E, ancora, si aggiunge che secondo la psicologia del lavoro, in particolare, il mobbing presuppone che la vicenda lavorativa conflittuale non sia stabile, ma in evoluzione secondo una progressione di fasi causalmente legate l’una all’altra.
Il dato oggettivo della serialità ed aggressività delle azioni, si combina con quello soggettivo della finalità vessatoria e persecutoria dell’autore che, specie in presenza di atti in sé leciti, permette di giungere ad una valutazione finale e complessiva di disvalore, in virtù del quale il Giudice adito ha in primo luogo accertato la responsabilità dell’ente pubblico convenuto per “mobbing” subito dal ricorrente, e poi l’illegittimità del licenziamento, ordinando la reintegrazione nel posto di lavoro.

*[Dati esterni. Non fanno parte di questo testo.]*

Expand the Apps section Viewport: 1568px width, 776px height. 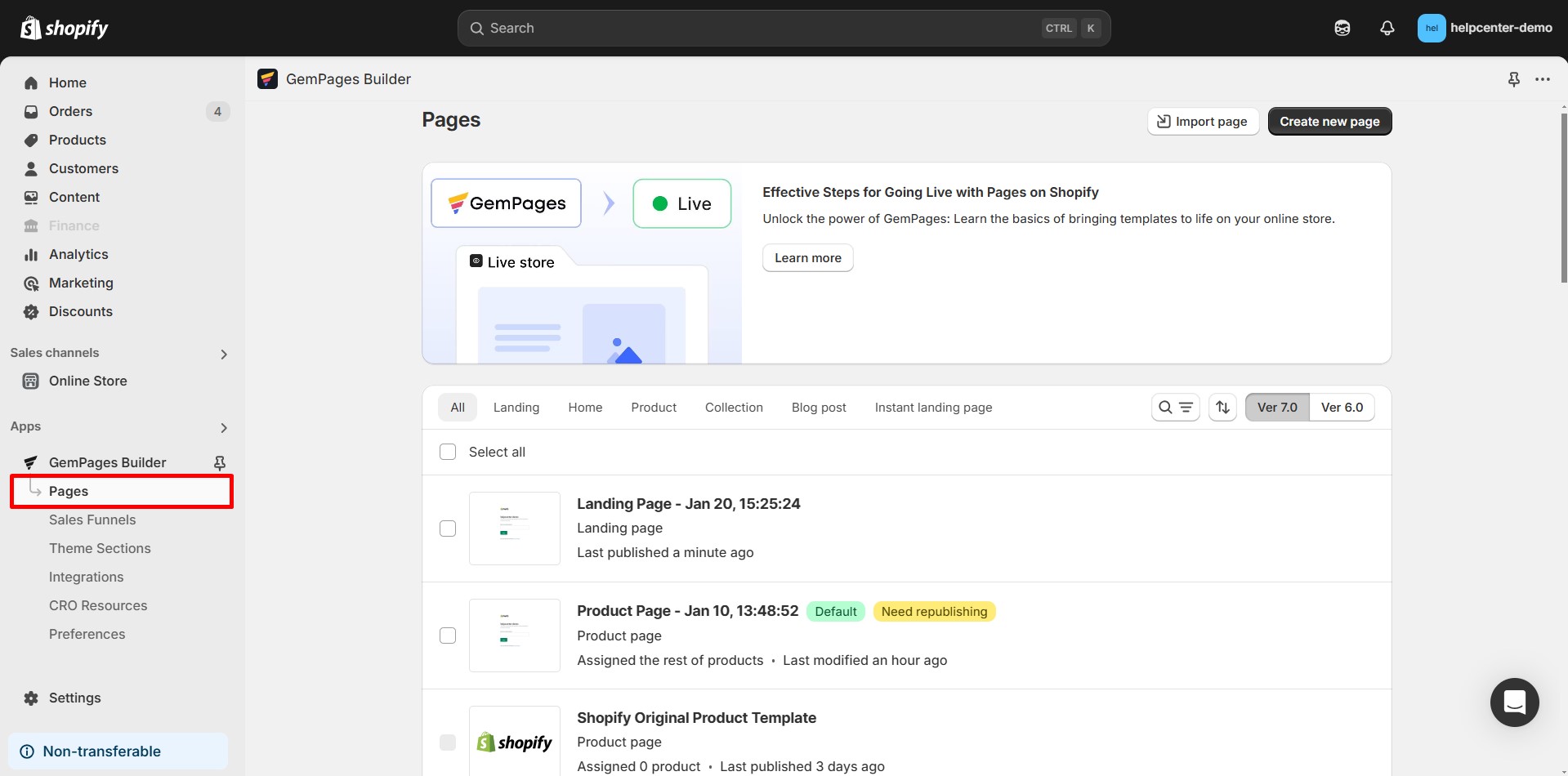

L’Azienda Sanitaria è stata anche condannata al risarcimento del danno non patrimoniale subito dal medico, del danno patrimoniale per lesione della professionalità per demansionamento. Inoltre, è stata anche condannata a corrispondere al lavoratore una indennità sostitutiva per le ferie non godute, il risarcimento del danno subito per l’illegittimità del licenziamento, le spese di lite, comprese quelle relative all’espletata consulenza tecnica medico legale, oltre interessi legali su tutte le somme liquidate.